Your assignment: Lines before the one containing "Instruction: Select the SYNC" are excluded; reproduce that line and all lines after it in the entries below, exactly.

(Beginning of Information given)

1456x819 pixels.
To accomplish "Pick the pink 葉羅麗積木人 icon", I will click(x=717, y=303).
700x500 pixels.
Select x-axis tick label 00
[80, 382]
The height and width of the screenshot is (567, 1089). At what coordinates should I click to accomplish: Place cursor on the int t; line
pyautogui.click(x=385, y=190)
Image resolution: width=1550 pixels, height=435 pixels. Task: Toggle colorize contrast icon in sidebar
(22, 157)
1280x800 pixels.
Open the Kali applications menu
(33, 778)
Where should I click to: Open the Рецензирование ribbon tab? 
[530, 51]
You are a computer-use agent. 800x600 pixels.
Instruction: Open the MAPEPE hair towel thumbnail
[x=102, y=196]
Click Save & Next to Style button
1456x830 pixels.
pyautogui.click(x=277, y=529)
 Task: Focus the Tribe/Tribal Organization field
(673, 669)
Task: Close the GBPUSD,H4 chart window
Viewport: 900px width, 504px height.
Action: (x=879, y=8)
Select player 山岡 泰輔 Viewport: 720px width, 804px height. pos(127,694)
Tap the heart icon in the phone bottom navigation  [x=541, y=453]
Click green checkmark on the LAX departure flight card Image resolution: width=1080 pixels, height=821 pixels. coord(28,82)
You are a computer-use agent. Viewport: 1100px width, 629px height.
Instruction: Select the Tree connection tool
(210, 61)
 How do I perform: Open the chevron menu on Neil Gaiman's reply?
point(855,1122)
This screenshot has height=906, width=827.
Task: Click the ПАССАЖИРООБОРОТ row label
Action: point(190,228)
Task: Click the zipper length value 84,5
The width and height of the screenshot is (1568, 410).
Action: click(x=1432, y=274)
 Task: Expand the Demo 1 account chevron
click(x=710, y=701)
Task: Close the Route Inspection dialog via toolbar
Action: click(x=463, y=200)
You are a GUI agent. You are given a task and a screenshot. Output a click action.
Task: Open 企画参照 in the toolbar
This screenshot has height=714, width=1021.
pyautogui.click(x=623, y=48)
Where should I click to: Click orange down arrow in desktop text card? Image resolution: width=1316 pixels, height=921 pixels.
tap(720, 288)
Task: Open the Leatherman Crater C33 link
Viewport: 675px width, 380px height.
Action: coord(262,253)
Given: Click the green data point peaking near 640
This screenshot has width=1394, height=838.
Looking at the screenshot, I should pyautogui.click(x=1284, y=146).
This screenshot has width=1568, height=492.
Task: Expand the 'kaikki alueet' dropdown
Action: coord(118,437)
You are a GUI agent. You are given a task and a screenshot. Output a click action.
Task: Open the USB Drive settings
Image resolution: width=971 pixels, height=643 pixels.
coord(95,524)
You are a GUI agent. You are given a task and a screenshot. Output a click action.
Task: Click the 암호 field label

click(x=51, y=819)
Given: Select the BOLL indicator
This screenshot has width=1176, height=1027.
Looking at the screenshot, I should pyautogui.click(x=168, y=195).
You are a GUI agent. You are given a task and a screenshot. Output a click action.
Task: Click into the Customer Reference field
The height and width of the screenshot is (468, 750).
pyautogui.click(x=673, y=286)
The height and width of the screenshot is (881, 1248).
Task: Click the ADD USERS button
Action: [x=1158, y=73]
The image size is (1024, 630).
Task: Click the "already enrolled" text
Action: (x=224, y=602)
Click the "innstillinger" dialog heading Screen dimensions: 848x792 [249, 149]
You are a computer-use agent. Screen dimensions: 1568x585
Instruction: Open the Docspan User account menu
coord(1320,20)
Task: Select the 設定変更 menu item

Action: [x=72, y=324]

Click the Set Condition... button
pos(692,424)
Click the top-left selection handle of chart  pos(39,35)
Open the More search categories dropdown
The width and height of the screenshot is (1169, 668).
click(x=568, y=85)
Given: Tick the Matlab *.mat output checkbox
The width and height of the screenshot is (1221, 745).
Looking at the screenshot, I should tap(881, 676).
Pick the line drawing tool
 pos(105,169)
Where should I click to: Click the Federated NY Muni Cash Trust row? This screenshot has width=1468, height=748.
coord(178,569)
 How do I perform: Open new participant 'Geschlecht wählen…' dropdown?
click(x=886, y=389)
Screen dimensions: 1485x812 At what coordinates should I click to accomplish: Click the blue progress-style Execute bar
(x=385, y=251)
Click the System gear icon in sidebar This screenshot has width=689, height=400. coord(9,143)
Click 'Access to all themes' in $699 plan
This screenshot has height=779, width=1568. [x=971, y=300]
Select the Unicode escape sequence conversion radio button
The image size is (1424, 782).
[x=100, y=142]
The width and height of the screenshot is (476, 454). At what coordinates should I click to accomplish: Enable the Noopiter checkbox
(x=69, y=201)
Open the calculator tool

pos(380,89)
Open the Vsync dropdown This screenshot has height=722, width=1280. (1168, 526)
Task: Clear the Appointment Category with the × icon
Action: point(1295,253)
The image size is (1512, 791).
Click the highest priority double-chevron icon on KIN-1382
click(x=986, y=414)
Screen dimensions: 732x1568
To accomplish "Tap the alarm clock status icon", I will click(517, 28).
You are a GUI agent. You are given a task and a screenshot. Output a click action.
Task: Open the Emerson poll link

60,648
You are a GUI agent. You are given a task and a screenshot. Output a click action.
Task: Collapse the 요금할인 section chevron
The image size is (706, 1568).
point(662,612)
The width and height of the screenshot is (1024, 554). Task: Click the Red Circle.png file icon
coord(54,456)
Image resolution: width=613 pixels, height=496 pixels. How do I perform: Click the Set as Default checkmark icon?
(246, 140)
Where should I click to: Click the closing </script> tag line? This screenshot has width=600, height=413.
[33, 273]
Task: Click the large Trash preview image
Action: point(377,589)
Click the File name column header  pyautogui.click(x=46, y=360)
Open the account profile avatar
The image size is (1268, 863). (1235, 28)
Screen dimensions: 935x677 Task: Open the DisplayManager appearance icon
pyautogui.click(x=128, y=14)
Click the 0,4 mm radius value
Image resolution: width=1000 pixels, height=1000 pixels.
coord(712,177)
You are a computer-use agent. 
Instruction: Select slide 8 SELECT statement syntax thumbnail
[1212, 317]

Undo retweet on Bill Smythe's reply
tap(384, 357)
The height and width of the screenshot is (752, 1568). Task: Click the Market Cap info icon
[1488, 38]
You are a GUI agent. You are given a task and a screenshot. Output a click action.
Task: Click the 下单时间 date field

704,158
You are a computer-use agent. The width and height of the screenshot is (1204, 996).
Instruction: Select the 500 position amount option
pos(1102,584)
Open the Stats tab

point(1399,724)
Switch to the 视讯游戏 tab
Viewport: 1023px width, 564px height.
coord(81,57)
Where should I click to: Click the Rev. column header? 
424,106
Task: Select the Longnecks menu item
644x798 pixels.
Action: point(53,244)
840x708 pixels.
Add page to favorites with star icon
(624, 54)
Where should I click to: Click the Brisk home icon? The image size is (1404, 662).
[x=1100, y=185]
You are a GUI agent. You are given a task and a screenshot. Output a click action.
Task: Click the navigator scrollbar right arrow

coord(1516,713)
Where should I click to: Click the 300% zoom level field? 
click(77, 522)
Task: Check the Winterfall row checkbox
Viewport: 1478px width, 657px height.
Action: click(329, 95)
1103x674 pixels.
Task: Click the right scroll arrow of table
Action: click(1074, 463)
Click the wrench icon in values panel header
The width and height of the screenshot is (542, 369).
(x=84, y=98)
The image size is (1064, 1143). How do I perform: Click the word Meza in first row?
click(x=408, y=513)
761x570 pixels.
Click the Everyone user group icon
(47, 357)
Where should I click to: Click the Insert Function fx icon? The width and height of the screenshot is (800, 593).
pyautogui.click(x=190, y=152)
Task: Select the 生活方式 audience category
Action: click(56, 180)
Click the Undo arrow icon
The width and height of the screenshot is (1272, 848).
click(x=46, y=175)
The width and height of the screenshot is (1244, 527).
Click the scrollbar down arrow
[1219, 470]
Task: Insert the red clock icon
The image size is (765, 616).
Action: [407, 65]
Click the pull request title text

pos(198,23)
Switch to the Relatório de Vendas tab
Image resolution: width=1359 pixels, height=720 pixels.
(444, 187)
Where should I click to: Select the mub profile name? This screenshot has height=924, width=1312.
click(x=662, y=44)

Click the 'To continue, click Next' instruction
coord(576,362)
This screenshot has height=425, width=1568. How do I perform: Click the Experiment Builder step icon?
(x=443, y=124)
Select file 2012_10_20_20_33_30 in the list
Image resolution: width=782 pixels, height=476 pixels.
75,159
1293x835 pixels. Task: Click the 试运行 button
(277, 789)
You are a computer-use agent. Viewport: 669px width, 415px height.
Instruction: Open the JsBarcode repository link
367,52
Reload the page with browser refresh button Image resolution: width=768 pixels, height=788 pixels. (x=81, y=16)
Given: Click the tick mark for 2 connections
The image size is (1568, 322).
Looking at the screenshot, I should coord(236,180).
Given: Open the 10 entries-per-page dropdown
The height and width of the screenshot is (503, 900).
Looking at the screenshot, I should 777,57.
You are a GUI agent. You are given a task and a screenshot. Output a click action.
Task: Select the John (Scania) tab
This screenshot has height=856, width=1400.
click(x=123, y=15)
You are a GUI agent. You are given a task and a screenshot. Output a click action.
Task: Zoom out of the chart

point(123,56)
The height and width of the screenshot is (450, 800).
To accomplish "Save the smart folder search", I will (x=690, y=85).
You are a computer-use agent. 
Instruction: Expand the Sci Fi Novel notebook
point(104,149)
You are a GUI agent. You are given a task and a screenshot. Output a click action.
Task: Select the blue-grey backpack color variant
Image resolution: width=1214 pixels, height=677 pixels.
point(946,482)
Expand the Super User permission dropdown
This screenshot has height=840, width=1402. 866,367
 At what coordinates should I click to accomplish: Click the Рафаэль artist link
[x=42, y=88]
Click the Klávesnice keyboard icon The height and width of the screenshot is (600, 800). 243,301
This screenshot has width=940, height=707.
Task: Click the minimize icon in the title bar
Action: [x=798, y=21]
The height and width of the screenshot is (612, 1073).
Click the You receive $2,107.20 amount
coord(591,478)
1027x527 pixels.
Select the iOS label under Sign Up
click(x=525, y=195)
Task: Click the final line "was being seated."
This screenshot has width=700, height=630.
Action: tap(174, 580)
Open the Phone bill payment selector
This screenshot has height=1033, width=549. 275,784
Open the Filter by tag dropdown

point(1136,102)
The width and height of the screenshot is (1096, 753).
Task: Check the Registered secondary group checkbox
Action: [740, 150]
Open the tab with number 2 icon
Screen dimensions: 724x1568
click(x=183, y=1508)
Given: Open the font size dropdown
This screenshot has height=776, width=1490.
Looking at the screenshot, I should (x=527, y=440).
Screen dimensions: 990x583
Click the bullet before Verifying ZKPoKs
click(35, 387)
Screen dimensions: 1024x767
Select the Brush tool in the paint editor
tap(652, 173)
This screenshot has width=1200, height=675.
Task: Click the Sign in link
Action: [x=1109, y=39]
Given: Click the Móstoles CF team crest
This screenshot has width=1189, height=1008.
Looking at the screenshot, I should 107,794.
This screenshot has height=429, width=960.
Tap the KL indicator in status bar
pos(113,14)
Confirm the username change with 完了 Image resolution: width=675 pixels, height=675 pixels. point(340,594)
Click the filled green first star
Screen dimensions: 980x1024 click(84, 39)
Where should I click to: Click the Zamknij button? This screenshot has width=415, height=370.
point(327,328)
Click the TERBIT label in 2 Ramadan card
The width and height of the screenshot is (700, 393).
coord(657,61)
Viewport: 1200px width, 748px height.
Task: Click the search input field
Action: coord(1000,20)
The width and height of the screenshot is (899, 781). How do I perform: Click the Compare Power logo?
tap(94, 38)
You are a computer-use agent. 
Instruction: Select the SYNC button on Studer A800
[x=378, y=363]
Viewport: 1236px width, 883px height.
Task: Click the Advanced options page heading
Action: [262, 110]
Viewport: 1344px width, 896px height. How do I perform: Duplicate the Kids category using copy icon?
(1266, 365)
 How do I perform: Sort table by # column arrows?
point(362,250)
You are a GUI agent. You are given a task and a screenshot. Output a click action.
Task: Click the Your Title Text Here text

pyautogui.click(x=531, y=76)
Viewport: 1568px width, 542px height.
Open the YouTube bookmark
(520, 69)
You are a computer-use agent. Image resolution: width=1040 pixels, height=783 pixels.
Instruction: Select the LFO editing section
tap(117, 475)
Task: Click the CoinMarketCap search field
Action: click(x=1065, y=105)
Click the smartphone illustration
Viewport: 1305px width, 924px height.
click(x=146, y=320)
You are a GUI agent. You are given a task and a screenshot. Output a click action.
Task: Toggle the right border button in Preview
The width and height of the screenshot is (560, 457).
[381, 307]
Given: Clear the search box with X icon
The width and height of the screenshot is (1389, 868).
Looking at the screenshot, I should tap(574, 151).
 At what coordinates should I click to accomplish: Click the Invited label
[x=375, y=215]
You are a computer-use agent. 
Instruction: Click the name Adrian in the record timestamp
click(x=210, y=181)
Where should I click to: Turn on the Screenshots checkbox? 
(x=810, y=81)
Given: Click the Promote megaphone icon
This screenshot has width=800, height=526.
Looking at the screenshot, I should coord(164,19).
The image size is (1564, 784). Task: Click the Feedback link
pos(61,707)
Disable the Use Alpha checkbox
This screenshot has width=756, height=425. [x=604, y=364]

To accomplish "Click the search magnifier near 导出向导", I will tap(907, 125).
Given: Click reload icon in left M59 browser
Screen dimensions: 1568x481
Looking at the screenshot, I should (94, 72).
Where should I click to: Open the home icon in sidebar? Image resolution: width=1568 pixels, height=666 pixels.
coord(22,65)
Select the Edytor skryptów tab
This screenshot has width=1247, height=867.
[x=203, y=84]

(End of Information given)

Answer section:
Instruction: Select the SYNC button on Studer A800
[x=378, y=363]
Viewport: 1236px width, 883px height.
Task: Click the Advanced options page heading
Action: [262, 110]
Viewport: 1344px width, 896px height. How do I perform: Duplicate the Kids category using copy icon?
(1266, 365)
 How do I perform: Sort table by # column arrows?
point(362,250)
You are a GUI agent. You are given a task and a screenshot. Output a click action.
Task: Click the Your Title Text Here text

pyautogui.click(x=531, y=76)
Viewport: 1568px width, 542px height.
Open the YouTube bookmark
(520, 69)
You are a computer-use agent. Image resolution: width=1040 pixels, height=783 pixels.
Instruction: Select the LFO editing section
tap(117, 475)
Task: Click the CoinMarketCap search field
Action: click(x=1065, y=105)
Click the smartphone illustration
Viewport: 1305px width, 924px height.
click(x=146, y=320)
You are a GUI agent. You are given a task and a screenshot. Output a click action.
Task: Toggle the right border button in Preview
The width and height of the screenshot is (560, 457).
[381, 307]
Given: Clear the search box with X icon
The width and height of the screenshot is (1389, 868).
Looking at the screenshot, I should tap(574, 151).
 At what coordinates should I click to accomplish: Click the Invited label
[x=375, y=215]
You are a computer-use agent. 
Instruction: Click the name Adrian in the record timestamp
click(x=210, y=181)
Where should I click to: Turn on the Screenshots checkbox? 
(x=810, y=81)
Given: Click the Promote megaphone icon
This screenshot has width=800, height=526.
Looking at the screenshot, I should coord(164,19).
The image size is (1564, 784). Task: Click the Feedback link
pos(61,707)
Disable the Use Alpha checkbox
This screenshot has width=756, height=425. [x=604, y=364]

To accomplish "Click the search magnifier near 导出向导", I will tap(907, 125).
Given: Click reload icon in left M59 browser
Screen dimensions: 1568x481
Looking at the screenshot, I should (94, 72).
Where should I click to: Open the home icon in sidebar? Image resolution: width=1568 pixels, height=666 pixels.
coord(22,65)
Select the Edytor skryptów tab
This screenshot has width=1247, height=867.
[x=203, y=84]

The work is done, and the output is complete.